== Brano da leggere ==

L’UE guarda alla crisi molto dal punto di vista di una sana economia e molto poco dal punto di vista di una sana economia sociale. Il pareggio di bilancio auspicato in ciascuno Stato membro dell’Area Euro avrà un significato sociale e, quindi, politico soltanto se saprà risolvere i problemi sociali del progressivo impoverimento delle società civili dell’Unione. I diversi modelli di Welfare obbedivano a una logica portata alla sua massima coerenza dal fordismo: disinnescare il conflitto sociale integrando concretamente il mondo del lavoro nel godimento della ricchezza che esso stesso ha prodotto. È la logica del riformismo socialista, dei fascismi, del New Deal roosveltiano, di larga parte del cristianesimo sociale e anche della democrazia progressiva del comunismo post-staliniano (basti pensare a Palmiro Togliatti). Una logica che l’asse franco-tedesco dovrà riprendere e tentare di adattare alla realtà produttiva e sociale post-fordista, con i suoi capitali liberi, le sue delocalizzazioni produttive, il suo considerare i diritti del lavoro come ostacoli a un profitto che, poi, non è soggetto a redistribuzione alcuna (nemmeno attraverso i sistemi fiscali). L’alternativa potrebbe essere una conflittualità endemica, nei Paesi più deboli economicamente. Come l’Italia. Un Welfare continentale è un’esigenza vitale per l’UE che rischia simultaneamente l’esplosione dell’Area Euro e la disintegrazione sociale.

===
== Contenuto del dataset ==

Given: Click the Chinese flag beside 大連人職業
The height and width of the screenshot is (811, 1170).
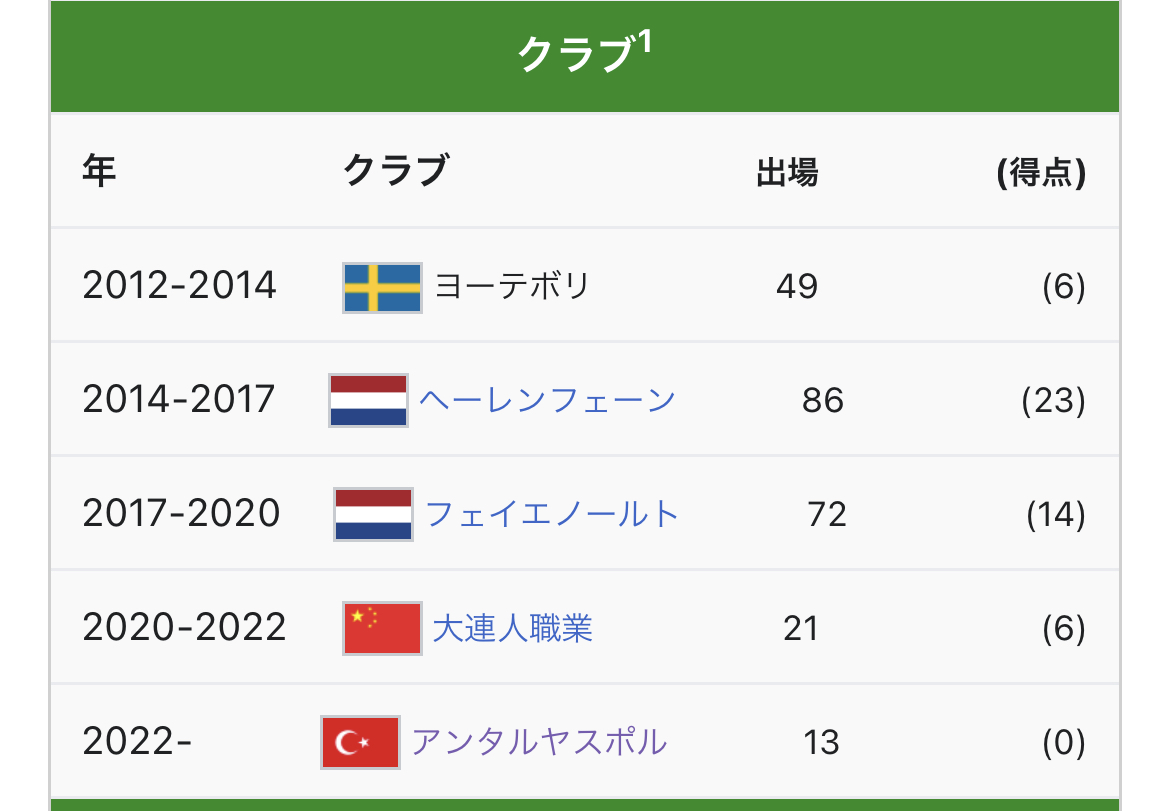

===

**Compiti scritti**.
**a)** In base al brano sul Welfare nell'UE, risponda alle seguenti domande:
(i) A quale condizione il pareggio di bilancio avrà un significato sociale e, quindi, politico?
(ii) Quale figura viene citata a proposito della democrazia progressiva del comunismo post-staliniano?
(iii) Quale Paese viene indicato come esempio dei Paesi più deboli economicamente?
**b)** Riassuma in due frasi il brano sul Welfare nell'UE.
**c)** Prosegua il brano sul Welfare nell'UE a partire dalla sua ultima frase.

**Risposte ai compiti**.
**a)**
(i) Soltanto se saprà risolvere i problemi sociali del progressivo impoverimento delle società civili dell'Unione.
(ii) Palmiro Togliatti.
(iii) L'Italia.

**b)** L'UE guarda alla crisi molto dal punto di vista di una sana economia e poco da quello di una sana economia sociale. I modelli di Welfare miravano a disinnescare il conflitto sociale integrando il mondo del lavoro nel godimento della ricchezza prodotta, e l'asse franco-tedesco dovrà adattare questa logica alla realtà post-fordista, perché un Welfare continentale è un'esigenza vitale per un'UE che rischia l'esplosione dell'Area Euro e la disintegrazione sociale.

**c)**
3. Se l’asse franco-tedesco riuscisse a creare le basi di una unione fiscale saremmo all’alba della statualità continentale (un fenomeno che Nietzsche aveva previsto, nella sua teorizzazione della Groβe Politik). Ce lo dice la storia della forma-Stato in Europa. Lo Stato nasce attraverso la centralizzazione fiscale che gli serve per allestire gli eserciti e svolgere la funzione di stimolante della produzione e della ricerca tecno-scientifica. Ma storicamente l’identificazione delle società negli Stati, dopo l’avvento della società di massa, è avvenuta grazie ai sistemi di Welfare. È vano aspettarsi che si sviluppi un sentimento di appartenenza nelle masse continentali dalla pura consapevolezza giuridica o da una incerta “pedagogia politica” che non regge il confronto con strumenti educativi della portata di internet. Soltanto nella misura in cui l’UE saprà sviluppare fino in fondo l’unità fiscale in tutte le sue conseguenze essa potrà sottrarsi a un’implosione che non riporterebbe le cose com’erano prima, allo stesso modo che una bomba lanciata contro un edificio sorto nel posto dove ce n’era un altro non fa risorgere quest’ultimo.

I tempi stringono e le conseguenze sociali di una politica di sacrifici manifestamente unidirezionali potrebbero essere molto pesanti, soprattutto (ma non soltanto) in Italia e in Grecia.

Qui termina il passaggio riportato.